Bird
Raised Fist0
NlpHow-ToBeginner · 3 min read

How to Remove HTML Tags from Text in NLP Easily

To remove HTML tags from text in NLP, you can use Python's re module with a regex pattern like <.*?> to find and delete tags. Alternatively, use libraries like BeautifulSoup which parse HTML and extract clean text easily.
📐

Syntax

Here are two common ways to remove HTML tags from text:

  • Using regex: Use re.sub(r'<.*?>', '', text) to replace tags with empty strings.
  • Using BeautifulSoup: Parse the HTML with BeautifulSoup(text, 'html.parser') and get clean text with .get_text().
python
import re
from bs4 import BeautifulSoup

# Regex syntax to remove HTML tags
def remove_tags_regex(text):
    clean = re.sub(r'<.*?>', '', text)
    return clean

# BeautifulSoup syntax to remove HTML tags
def remove_tags_bs(text):
    soup = BeautifulSoup(text, 'html.parser')
    return soup.get_text()
💻

Example

This example shows how to remove HTML tags from a sample string using both regex and BeautifulSoup methods.

python
import re
from bs4 import BeautifulSoup

sample_text = '<p>Hello, <b>world</b>! Visit <a href="https://example.com">Example</a>.</p>'

# Remove tags using regex
def remove_tags_regex(text):
    return re.sub(r'<.*?>', '', text)

# Remove tags using BeautifulSoup
def remove_tags_bs(text):
    soup = BeautifulSoup(text, 'html.parser')
    return soup.get_text()

print('Original:', sample_text)
print('Regex:', remove_tags_regex(sample_text))
print('BeautifulSoup:', remove_tags_bs(sample_text))
Output
Original: <p>Hello, <b>world</b>! Visit <a href="https://example.com">Example</a>.</p> Regex: Hello, world! Visit Example. BeautifulSoup: Hello, world! Visit Example.
⚠️

Common Pitfalls

Using regex to remove HTML tags can fail with nested tags, attributes containing < or >, or malformed HTML. Regex is not a full HTML parser and may remove text inside tags incorrectly.

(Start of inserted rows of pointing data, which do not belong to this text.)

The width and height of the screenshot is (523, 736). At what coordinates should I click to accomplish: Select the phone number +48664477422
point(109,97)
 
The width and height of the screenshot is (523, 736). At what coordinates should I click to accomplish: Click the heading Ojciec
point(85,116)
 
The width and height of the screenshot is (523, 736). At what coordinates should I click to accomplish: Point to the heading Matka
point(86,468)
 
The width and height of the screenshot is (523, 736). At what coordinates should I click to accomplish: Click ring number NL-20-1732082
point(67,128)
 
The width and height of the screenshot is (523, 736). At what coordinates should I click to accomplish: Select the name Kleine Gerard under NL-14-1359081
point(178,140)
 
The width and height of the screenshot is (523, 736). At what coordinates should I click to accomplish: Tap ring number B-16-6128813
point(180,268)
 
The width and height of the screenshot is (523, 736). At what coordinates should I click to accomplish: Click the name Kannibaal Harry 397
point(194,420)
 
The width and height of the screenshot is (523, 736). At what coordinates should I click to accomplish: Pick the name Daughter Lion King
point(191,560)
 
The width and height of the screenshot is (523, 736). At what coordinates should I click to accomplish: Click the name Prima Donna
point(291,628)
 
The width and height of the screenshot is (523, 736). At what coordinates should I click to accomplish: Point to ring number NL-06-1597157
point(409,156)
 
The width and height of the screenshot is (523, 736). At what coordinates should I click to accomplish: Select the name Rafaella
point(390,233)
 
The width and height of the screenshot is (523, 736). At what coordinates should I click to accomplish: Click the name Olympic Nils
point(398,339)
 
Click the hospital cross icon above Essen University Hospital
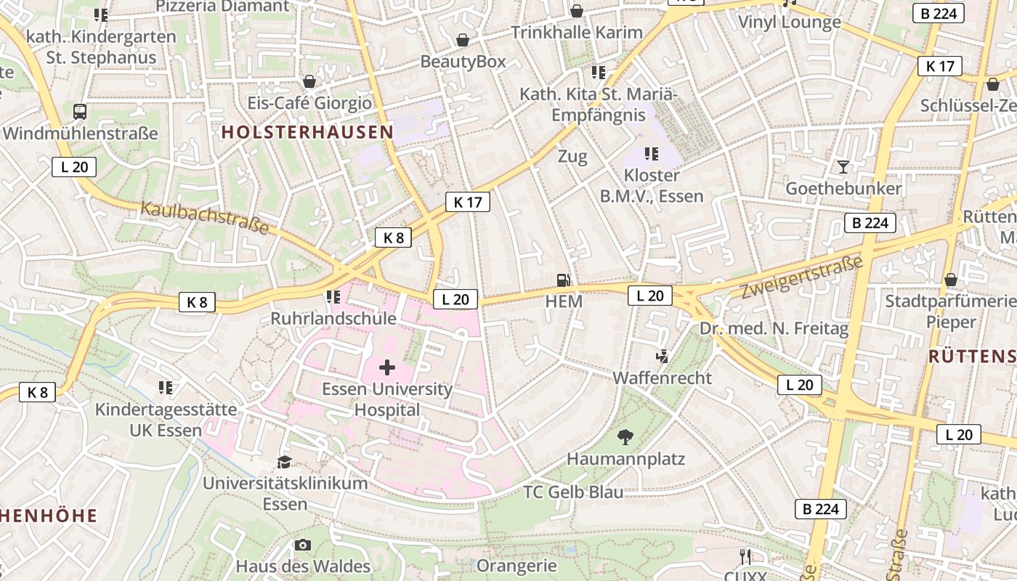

BeautifulSoup handles complex HTML better but requires installing an external library.

python
import re
from bs4 import BeautifulSoup

text = '<div>Example <span>text <b>with</b> tags</span></div>'

# Incorrect regex that removes too much
wrong_regex = re.sub(r'<.*>', '', text)

# Correct regex
correct_regex = re.sub(r'<.*?>', '', text)

# BeautifulSoup method
soup = BeautifulSoup(text, 'html.parser')
bs_text = soup.get_text()

print('Wrong regex:', wrong_regex)
print('Correct regex:', correct_regex)
print('BeautifulSoup:', bs_text)
Output
Wrong regex: Correct regex: Example text with tags BeautifulSoup: Example text with tags
📊

Quick Reference

MethodUsageProsCons
Regexre.sub(r'<.*?>', '', text)Simple, no extra installFails on complex HTML, nested tags
BeautifulSoupBeautifulSoup(text, 'html.parser').get_text()Handles complex HTML wellRequires external library

Key Takeaways

Use regex with pattern <.*?> for simple HTML tag removal.
BeautifulSoup is more reliable for complex or malformed HTML.
Avoid greedy regex patterns that remove too much content.
Always test your method on your specific HTML data.
Removing HTML tags is a key preprocessing step in NLP text cleaning.